During the negotiations, Thích Tịnh Khiết issued a nationwide plea to urge Buddhists to avoid any actions that could endanger the talks while Diệm ordered government officials to remove all barriers around the temples. By the end of the evening, substantial progress on the issues of the flags and Decree Number 10 had been announced.

==Agreement==
On 16 June, an agreement between the committee and the Buddhists was reached. An agreement had been reached pertaining to all five demands, although the terms were vague. Diệm claimed it contained nothing that he had not already accepted. The "Joint Communique" asserted that the national flag "should always be respected and be put at its appropriate place". The National Assembly would consult with religious groups in an effort to remove them "from the regulations of Ordinance No. 10" and to establish new guidelines appropriate to their religious activities. In the meantime the government committee promised a loose application of the regulation. It also promised leniency in the censorship of Buddhist literature and prayer books and the granting of permits to construct Buddhist pagodas, schools and charitable institutions.

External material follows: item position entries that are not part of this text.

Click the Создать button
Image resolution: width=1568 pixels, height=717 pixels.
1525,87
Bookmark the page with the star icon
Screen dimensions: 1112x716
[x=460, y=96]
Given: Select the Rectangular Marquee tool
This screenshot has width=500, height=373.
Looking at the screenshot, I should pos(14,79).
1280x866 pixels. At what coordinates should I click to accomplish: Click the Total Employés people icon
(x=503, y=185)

Both sides agreed to form an investigative committee to "re-examine" the Buddhist grievances and Diệm agreed to grant a full amnesty to all Buddhists who had protested against the government. The agreement stated the "normal and purely religious activity" could go unhindered without the need for government permission in pagodas or the headquarters of the General Association of Buddhists. Diệm promised an inquiry into the Huế shootings and punishment for any found guilty, although it denied government involvement. In an attempt to save face, Diệm signed the agreement directly under a paragraph declaring that "the articles written in this joint communiqué have been approved in principle by me from the beginning", which he added with his own handwriting, thereby implying that he had nothing to concede. The Communique was also signed by the members of the committee: Tho, Thuan and Luong as well as the members of the Buddhist delegation.

A palace informant reported that the signing of the agreement had split the Ngo family. Madame Nhu, the sister-in-law of Diệm and de facto First Lady, reportedly attacked Diệm for cowardice. She reputedly called him a "jellyfish" for agreeing to negotiate with the Buddhists, noting that he had militarily crushed the private armies of the Cao Đài and Hòa Hảo sects and the Bình Xuyên organized crime gang in 1955, and a coup attempt in 1960.

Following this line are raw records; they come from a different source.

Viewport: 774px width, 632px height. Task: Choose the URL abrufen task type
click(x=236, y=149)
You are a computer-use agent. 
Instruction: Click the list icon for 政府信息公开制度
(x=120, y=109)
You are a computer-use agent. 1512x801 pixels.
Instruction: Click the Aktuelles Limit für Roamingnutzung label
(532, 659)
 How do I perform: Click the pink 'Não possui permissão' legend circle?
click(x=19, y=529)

The joint communiqué was presented to the press on 16 June and Thích Tịnh Khiết thanked Diệm and exhorted the Buddhist community to work with the government in what he optimistically predicted would be a new era of religious harmony. He expressed his "conviction that the joint communiqué will inaugurate a new era and that ... no erroneous action from whatever quarter will occur again." He declared that the protest movement was over, and called on Buddhists to return to their normal lives and pray for the success of the agreement. However, the younger monks were disappointed with the result of the negotiations feeling that Diem's regime had not been made accountable. Thich Duc Nghiep said that "When I tell some of the other priests what has been signed they will be very angry".

Trueheart was skeptical about its implementation, noting "If we find Diệm in a mood to freeze up, rather than move forward, then I think his days are numbered and we must begin to make moves." The troubles had become a public relations issue for Diem beyond his country, with speculation about a US-Diệm rift being discussed in American newspapers following the self-immolation. The New York Times ran a front page headline on 14 June, citing leaked government information that diplomats had privately attacked Diem's handling of the crisis. It also reported that General Paul Harkins, the head of the US advisory mission in South Vietnam to order his men not to assist ARVN units that were taking action against demonstrators. The US at the time considered telling Vice President Tho that they would support him replacing Diem as President. This occurred at the time as the surfacing of rumours that South Vietnamese air force Chief of Staff Lieutenant Colonel Đỗ Khắc Mai had begun gauging support among his colleagues for a coup.

==Failure==
The communiqué was put in doubt by an incident outside Xá Lợi Pagoda the following day, shortly after 9:00 a.m. A crowd of around 2000 people were confronted by police who still persisted in ringing the pagoda in spite of the agreement. A riot eventually broke out and police attacked the crowd with tear gas, fire hoses, clubs and gunfire. One protester was killed and scores more injured. Moderates from both sides urged calm while some government officials blamed "extremist elements". An Associated Press story described the riot as "the most violent anti-Government outburst in South Vietnam in years".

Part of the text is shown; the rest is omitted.